# What needs to be done:
Return only the lines running from the one that contains "Task: Open the disc album tab icon" through the end of the entries, exactly, both ends included. Omit pictures.

::: Data records :::

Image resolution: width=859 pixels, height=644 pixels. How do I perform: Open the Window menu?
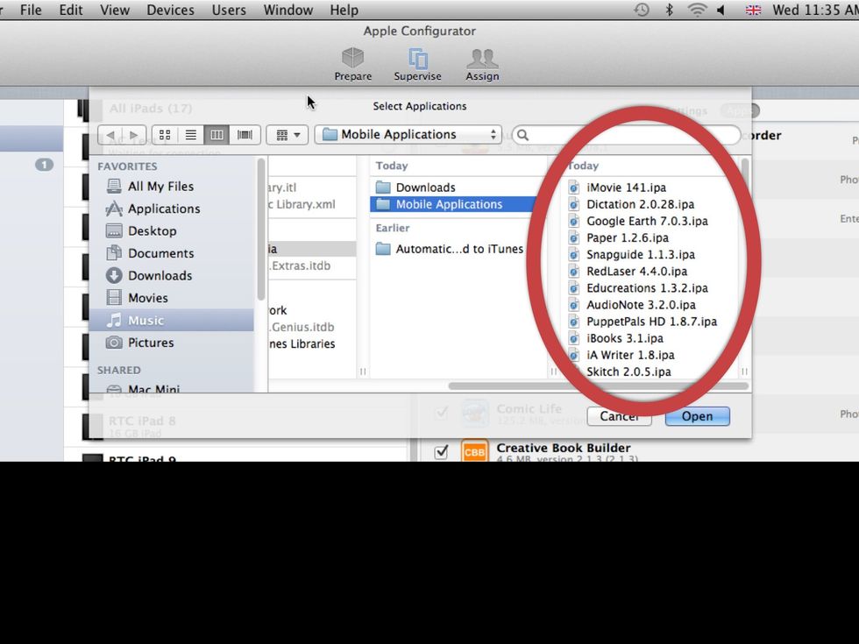[x=288, y=10]
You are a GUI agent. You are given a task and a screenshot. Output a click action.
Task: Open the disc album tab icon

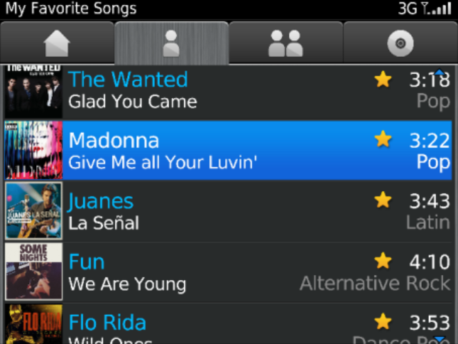400,43
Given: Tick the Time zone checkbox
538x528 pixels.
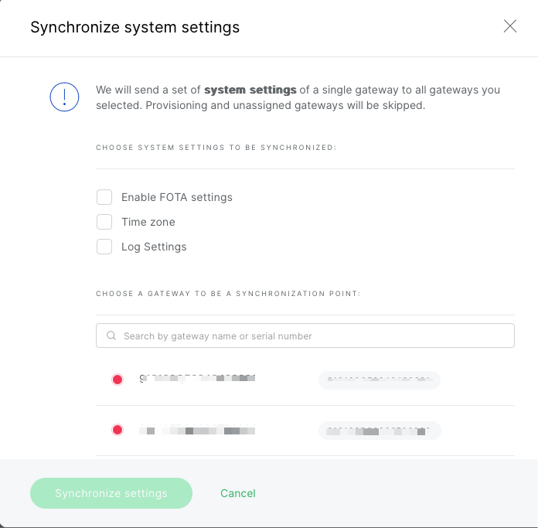Looking at the screenshot, I should (x=104, y=222).
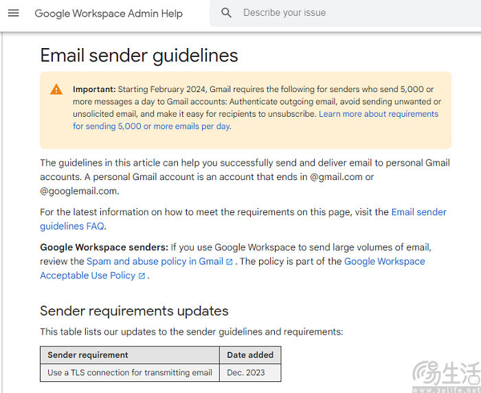Click the Sender requirements updates heading
The height and width of the screenshot is (393, 481).
pos(135,311)
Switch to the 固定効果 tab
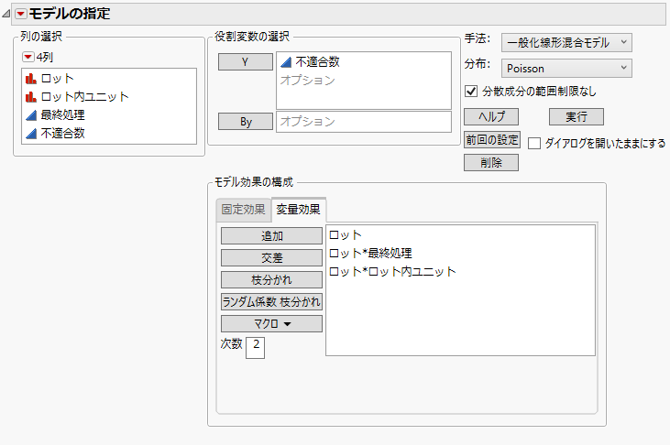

:::

# Answer box:
Task: Open the disc album tab icon

400,43
Given: Tick the Time zone checkbox
538x528 pixels.
Looking at the screenshot, I should (x=104, y=222).
Click the Sender requirements updates heading
The height and width of the screenshot is (393, 481).
pos(135,311)
Switch to the 固定効果 tab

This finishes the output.